Quantcast
Channel: RESguru Consulting » Automation Manager
Viewing all articles
Browse latest Browse all 10

Understanding Automation Manager traffic

$
0
0

By Max Ranzau

 

BandwidthexampleFrom the Nuts, Bolts and Bandwidth Dept. As some of you noticed, a while back RES released the Reference Architecture document for Automation Manager, so now we have one for both the core products, great. If you have no idea what I’m talking about, go read the document here. The reference doc leads in with the basic deployment scenarios and similar things, but the nittygritty stuff is on page 22+23, where we get down to the actual traffic load numbers. Some of these numbers are obviously based on estimates: For example the resulting network traffic of any job, invariably would be linked to what’s in the job in terms of modules, tasks and resources. Note: The ref.architecture doc specifies packet numbers, but since we are interested in the overall bandwidth consumption I’m leaving those number out as they’d only muddle the picture.

One more thing before we get started. The numbers listed below are obviously without Automation Manager bandwidth management involved. I may do another piece on that particular topic in the future so you get a better idea of what it actually does…

AM Agent-to-Dispatcher idle-traffic.

To begin with, lets talk about idle traffic. It’s a fact of life that all components in a network chat. The question is how much, how often and what the impact would be on the fringes on your infrastructure. Given the numbers below, chances are that you can work out the impact by yourself. While RES is keeping the formula on how to calculate the precise idle traffic under NDA, it’s pretty easy to make a couple of observations off the provided numbers. According to the examples in the document:

When idle, one AM agent spews about 47.5kByte worth of traffic per 5 min/300 sec. That’s not a whole lot as it boils down to just below 160 bytes/sec per agent.

Let’s expand on that: Even if you had 3000 agents on the same site, your total background noise from the AM agents, across all switches would be around 475k/sec. This is next to nothing on a regular LAN. Remember this is the agent-to-dispatcher poll traffic, so it would never have to cross a WAN link when you place your dispatchers strategically on your external sub-nets.

AM Dispatcher-to-Datastore idle traffic.

As most of you know, an AM Agent is wired never to talk to a datastore directly, but always go by way of at least one dispatcher.  How many dispatchers you will need depends entirely on the shape of the infrastructure you want to deploy AM in.

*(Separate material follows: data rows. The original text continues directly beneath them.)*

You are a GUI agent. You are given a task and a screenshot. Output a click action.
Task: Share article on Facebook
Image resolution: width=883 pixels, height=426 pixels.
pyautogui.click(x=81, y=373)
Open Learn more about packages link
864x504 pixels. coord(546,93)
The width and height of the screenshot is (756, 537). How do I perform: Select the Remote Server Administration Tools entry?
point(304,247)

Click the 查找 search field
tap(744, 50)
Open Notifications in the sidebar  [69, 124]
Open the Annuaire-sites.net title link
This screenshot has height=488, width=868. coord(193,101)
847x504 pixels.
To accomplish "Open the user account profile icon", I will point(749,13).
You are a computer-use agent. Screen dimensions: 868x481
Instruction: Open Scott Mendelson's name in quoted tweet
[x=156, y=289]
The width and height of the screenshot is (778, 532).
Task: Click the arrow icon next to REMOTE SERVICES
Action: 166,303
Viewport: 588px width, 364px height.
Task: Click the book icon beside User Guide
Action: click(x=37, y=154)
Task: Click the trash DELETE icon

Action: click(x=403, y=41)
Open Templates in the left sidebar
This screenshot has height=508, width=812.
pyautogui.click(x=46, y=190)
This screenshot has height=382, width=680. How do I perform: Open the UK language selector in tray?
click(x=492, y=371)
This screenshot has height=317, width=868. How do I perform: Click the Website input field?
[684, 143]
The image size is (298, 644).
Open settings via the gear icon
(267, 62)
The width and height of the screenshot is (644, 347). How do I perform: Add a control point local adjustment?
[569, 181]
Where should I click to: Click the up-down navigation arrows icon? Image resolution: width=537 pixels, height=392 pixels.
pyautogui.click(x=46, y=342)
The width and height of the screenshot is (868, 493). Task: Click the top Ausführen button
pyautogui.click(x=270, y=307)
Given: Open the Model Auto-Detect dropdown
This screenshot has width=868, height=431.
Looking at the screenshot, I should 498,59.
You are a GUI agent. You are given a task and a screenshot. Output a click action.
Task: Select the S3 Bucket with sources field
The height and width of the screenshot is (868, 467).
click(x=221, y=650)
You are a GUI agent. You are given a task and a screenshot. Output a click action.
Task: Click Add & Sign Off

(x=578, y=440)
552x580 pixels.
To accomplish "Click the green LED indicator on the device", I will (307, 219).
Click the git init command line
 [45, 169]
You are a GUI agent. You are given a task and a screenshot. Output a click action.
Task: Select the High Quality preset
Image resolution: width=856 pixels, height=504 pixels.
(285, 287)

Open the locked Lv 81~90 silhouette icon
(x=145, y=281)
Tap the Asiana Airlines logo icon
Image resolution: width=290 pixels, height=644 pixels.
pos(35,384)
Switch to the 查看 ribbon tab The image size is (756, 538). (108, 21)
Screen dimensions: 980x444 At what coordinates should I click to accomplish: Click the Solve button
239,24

Since each Dispatcher+ can handle 1500 concurrent agent connections, you are obviously going to have a lot less dispatchers than agents, however the kicker is that the dispatchers will usually be crossing WAN links if you have them. If you go about your dispatcher layout smartly, you should not need more than one dispatcher per wan, link which makes the following math rather easy. When the dispatchers aren’t doing anything job related, the idle traffic depends on:

A) Are there agents connected?

  • If no, the base impact is about 616k over 300 sec †1), being around 2kB/sec per dispatcher, which is negligible on most WAN links.
  • If yes, it seems there is a slight overhead when an agent is connected (22kB over 5 min = 73 bytes/sec). Presuming that number scales linear, then even with a fully loaded dispatcher with 1500 attached agents, you would be looking at around 110kb/sec dispatcher-to-datastore traffic †2)

†1)Disclaimer: As RES is keeping the formula for calculating this under wraps with the NDA stuff, I’m going to have to make a couple of leaps of faith here. Unless somebody with WireShark and the necessary time on their hands is prepared to run the numbers and verify (or spill the beans in the comments section ;)  – we can only go by what is stated in the doc. The reference document said the Agent idle traffic was measured over a 5 minute interval, but it doesn’t say so for the corresponding dispatcher traffic, thus we are going to presume they used the same measurement interval for that test. †2)The other presumption I had to make, is that each additional agent connected to a dispatcher adds on average the 73 bytes/sec onto the idle dispatcher-to-datastore traffic.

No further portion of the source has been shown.